Archive for August, 2010

Subsystem and Daemon confusion

August 23, 2010

Condor has a notion of a Subsystem for customizing configuration between daemons. This is conflated with the notion of a Daemon.

Condor’s Master runs programs, we’ll call Daemons, specified by DAEMON_LIST, e.g. DAEMON_LIST = MASTER, STARTD. Condor’s tools let you manipulate Daemons, e.g. condor_on -subsystem STARTD, condor_restart -subsystem STARTD. Wait, manipulate daemons with a -subsystem argument?

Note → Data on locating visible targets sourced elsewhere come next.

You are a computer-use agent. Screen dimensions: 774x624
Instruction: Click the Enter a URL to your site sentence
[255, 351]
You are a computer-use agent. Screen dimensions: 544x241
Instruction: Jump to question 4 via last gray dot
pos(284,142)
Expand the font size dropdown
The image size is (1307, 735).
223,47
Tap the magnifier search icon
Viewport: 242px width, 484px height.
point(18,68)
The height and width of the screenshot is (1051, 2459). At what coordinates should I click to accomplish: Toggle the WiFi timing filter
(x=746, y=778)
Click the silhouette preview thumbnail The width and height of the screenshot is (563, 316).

Take the SHADOW_STARTD example, DAEMON_LIST = MASTER, STARTD, SHADOW_STARTD. We know both are part of the same subsystem, STARTD, because they are both the condor_startd executable. It is perfectly reasonable to think that running “condor_restart -subsystem STARTD” will restart both the STARTD and the SHADOW_STARTD. After all, they are both part of the STARTD subsystem.

That’s not what will happen. The SHADOW_STARTD will not be restarted.

Historically, the name of a daemon in the DAEMON_LIST has mapped one to one with subsystems. The code does not, and should not, enforce this. The -subsystem argument is just misleading. It should be -daemon.

condor_restart -daemon STARTD,SHADOW_STARTD

could restart both daemons.

Right now (7.4),

condor_restart -subsystem STARTD
condor_restart -subsystem SHADOW_STARTD

will restart both.

Now, the expected behavior of -subsystem may actually be a desirable feature. But probably not with the name -subsystem. The feature that is really desirable is a grouping of daemons. The information to do it properly is not easily accessible to the condor_master though. Providing daemon-centric configuration could make it possible, e.g.

STARTD_GROUP = STARTDS
SHADOW_STARTD_GROUP = STARTDS

And then,

condor_restart -group STARTDS

Side note, why does MASTER have to be in the DAEMON_LIST? The condor_master will bail if it is missing. Probably to avoid special case code paths, since condor_on/off/restart -subsystem MASTER works too.

Advertisements

Condor Configuration: Subsystem and Local-name

August 20, 2010

Subsystem

Every Condor daemon has a burned in notion of a subsystem, its subsystem. These are fairly logical, e.g. condor_startd’s subsystem is STARTD while condor_collector’s subsystem is COLLECTOR. See the pattern? As of 7.4 there are about 30, including MASTER, SCHEDD, SHADOW, STARTER, TOOL, GRIDMANAGER, VM_GAHP, …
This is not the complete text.